• Task to complete
Output each line of the listing below as one string in a JSON list, leaving out the blank lines.

• Data records
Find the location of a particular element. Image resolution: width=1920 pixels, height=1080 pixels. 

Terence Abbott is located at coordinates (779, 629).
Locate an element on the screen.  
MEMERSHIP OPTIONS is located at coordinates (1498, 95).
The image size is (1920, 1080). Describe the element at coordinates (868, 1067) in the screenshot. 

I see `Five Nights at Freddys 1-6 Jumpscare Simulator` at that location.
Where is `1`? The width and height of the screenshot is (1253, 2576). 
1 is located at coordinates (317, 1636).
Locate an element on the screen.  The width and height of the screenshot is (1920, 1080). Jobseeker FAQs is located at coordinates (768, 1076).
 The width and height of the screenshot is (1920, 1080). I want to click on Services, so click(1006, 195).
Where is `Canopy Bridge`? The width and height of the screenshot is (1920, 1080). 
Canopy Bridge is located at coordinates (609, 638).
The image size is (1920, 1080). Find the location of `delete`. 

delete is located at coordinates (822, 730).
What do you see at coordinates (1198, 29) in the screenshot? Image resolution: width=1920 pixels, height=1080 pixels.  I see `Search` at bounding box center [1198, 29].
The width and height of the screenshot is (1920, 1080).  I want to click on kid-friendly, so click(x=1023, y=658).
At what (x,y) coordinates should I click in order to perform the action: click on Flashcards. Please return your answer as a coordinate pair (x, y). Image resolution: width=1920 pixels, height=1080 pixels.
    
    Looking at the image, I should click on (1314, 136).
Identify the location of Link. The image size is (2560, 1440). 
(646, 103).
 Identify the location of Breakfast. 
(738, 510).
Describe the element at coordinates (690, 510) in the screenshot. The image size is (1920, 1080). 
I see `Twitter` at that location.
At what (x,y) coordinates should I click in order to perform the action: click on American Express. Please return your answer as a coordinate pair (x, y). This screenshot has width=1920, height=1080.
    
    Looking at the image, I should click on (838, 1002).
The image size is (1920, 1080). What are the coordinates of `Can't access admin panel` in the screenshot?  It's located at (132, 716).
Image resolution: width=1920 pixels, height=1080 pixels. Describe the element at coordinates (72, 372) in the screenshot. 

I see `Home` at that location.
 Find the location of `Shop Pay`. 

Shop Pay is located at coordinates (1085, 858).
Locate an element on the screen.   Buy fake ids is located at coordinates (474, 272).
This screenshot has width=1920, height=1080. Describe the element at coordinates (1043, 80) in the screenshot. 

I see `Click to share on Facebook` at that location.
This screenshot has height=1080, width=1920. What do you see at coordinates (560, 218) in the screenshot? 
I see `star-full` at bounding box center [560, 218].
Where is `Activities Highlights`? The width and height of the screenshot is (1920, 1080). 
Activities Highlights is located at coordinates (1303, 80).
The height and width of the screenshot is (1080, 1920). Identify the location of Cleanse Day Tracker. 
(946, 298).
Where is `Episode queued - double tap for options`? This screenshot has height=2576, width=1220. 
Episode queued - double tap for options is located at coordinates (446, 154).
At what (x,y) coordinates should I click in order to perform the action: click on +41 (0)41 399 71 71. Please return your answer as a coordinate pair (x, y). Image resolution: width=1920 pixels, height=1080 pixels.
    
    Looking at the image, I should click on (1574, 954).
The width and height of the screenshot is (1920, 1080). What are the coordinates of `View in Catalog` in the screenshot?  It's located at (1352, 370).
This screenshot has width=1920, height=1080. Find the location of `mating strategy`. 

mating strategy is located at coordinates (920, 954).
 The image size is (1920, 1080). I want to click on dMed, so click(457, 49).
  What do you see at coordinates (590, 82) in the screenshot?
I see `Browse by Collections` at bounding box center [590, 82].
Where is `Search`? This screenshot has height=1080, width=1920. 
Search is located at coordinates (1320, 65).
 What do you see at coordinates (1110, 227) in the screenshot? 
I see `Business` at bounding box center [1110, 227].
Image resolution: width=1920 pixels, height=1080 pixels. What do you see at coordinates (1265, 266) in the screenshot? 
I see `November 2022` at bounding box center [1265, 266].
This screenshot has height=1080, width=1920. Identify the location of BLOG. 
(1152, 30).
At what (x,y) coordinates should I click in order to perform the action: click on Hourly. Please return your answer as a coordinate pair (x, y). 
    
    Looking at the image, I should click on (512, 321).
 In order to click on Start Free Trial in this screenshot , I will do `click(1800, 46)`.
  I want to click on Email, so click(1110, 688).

• Final answer
[
  "Find the location of a particular element. Image resolution: width=1920 pixels, height=1080 pixels. ",
  "Terence Abbott is located at coordinates (779, 629).",
  "Locate an element on the screen.  ",
  "MEMERSHIP OPTIONS is located at coordinates (1498, 95).",
  "The image size is (1920, 1080). Describe the element at coordinates (868, 1067) in the screenshot. ",
  "I see `Five Nights at Freddys 1-6 Jumpscare Simulator` at that location.",
  "Where is `1`? The width and height of the screenshot is (1253, 2576). ",
  "1 is located at coordinates (317, 1636).",
  "Locate an element on the screen.  The width and height of the screenshot is (1920, 1080). Jobseeker FAQs is located at coordinates (768, 1076).",
  " The width and height of the screenshot is (1920, 1080). I want to click on Services, so click(1006, 195).",
  "Where is `Canopy Bridge`? The width and height of the screenshot is (1920, 1080). ",
  "Canopy Bridge is located at coordinates (609, 638).",
  "The image size is (1920, 1080). Find the location of `delete`. ",
  "delete is located at coordinates (822, 730).",
  "What do you see at coordinates (1198, 29) in the screenshot? Image resolution: width=1920 pixels, height=1080 pixels.  I see `Search` at bounding box center [1198, 29].",
  "The width and height of the screenshot is (1920, 1080).  I want to click on kid-friendly, so click(x=1023, y=658).",
  "At what (x,y) coordinates should I click in order to perform the action: click on Flashcards. Please return your answer as a coordinate pair (x, y). Image resolution: width=1920 pixels, height=1080 pixels.",
  "    Looking at the image, I should click on (1314, 136).",
  "Identify the location of Link. The image size is (2560, 1440). ",
  "(646, 103).",
  " Identify the location of Breakfast. ",
  "(738, 510).",
  "Describe the element at coordinates (690, 510) in the screenshot. The image size is (1920, 1080). ",
  "I see `Twitter` at that location.",
  "At what (x,y) coordinates should I click in order to perform the action: click on American Express. Please return your answer as a coordinate pair (x, y). This screenshot has width=1920, height=1080.",
  "    Looking at the image, I should click on (838, 1002).",
  "The image size is (1920, 1080). What are the coordinates of `Can't access admin panel` in the screenshot?  It's located at (132, 716).",
  "Image resolution: width=1920 pixels, height=1080 pixels. Describe the element at coordinates (72, 372) in the screenshot. ",
  "I see `Home` at that location.",
  " Find the location of `Shop Pay`. ",
  "Shop Pay is located at coordinates (1085, 858).",
  "Locate an element on the screen.   Buy fake ids is located at coordinates (474, 272).",
  "This screenshot has width=1920, height=1080. Describe the element at coordinates (1043, 80) in the screenshot. ",
  "I see `Click to share on Facebook` at that location.",
  "This screenshot has height=1080, width=1920. What do you see at coordinates (560, 218) in the screenshot? ",
  "I see `star-full` at bounding box center [560, 218].",
  "Where is `Activities Highlights`? The width and height of the screenshot is (1920, 1080). ",
  "Activities Highlights is located at coordinates (1303, 80).",
  "The height and width of the screenshot is (1080, 1920). Identify the location of Cleanse Day Tracker. ",
  "(946, 298).",
  "Where is `Episode queued - double tap for options`? This screenshot has height=2576, width=1220. ",
  "Episode queued - double tap for options is located at coordinates (446, 154).",
  "At what (x,y) coordinates should I click in order to perform the action: click on +41 (0)41 399 71 71. Please return your answer as a coordinate pair (x, y). Image resolution: width=1920 pixels, height=1080 pixels.",
  "    Looking at the image, I should click on (1574, 954).",
  "The width and height of the screenshot is (1920, 1080). What are the coordinates of `View in Catalog` in the screenshot?  It's located at (1352, 370).",
  "This screenshot has width=1920, height=1080. Find the location of `mating strategy`. ",
  "mating strategy is located at coordinates (920, 954).",
  " The image size is (1920, 1080). I want to click on dMed, so click(457, 49).",
  "  What do you see at coordinates (590, 82) in the screenshot?",
  "I see `Browse by Collections` at bounding box center [590, 82].",
  "Where is `Search`? This screenshot has height=1080, width=1920. ",
  "Search is located at coordinates (1320, 65).",
  " What do you see at coordinates (1110, 227) in the screenshot? ",
  "I see `Business` at bounding box center [1110, 227].",
  "Image resolution: width=1920 pixels, height=1080 pixels. What do you see at coordinates (1265, 266) in the screenshot? ",
  "I see `November 2022` at bounding box center [1265, 266].",
  "This screenshot has height=1080, width=1920. Identify the location of BLOG. ",
  "(1152, 30).",
  "At what (x,y) coordinates should I click in order to perform the action: click on Hourly. Please return your answer as a coordinate pair (x, y). ",
  "    Looking at the image, I should click on (512, 321).",
  " In order to click on Start Free Trial in this screenshot , I will do `click(1800, 46)`.",
  "  I want to click on Email, so click(1110, 688)."
]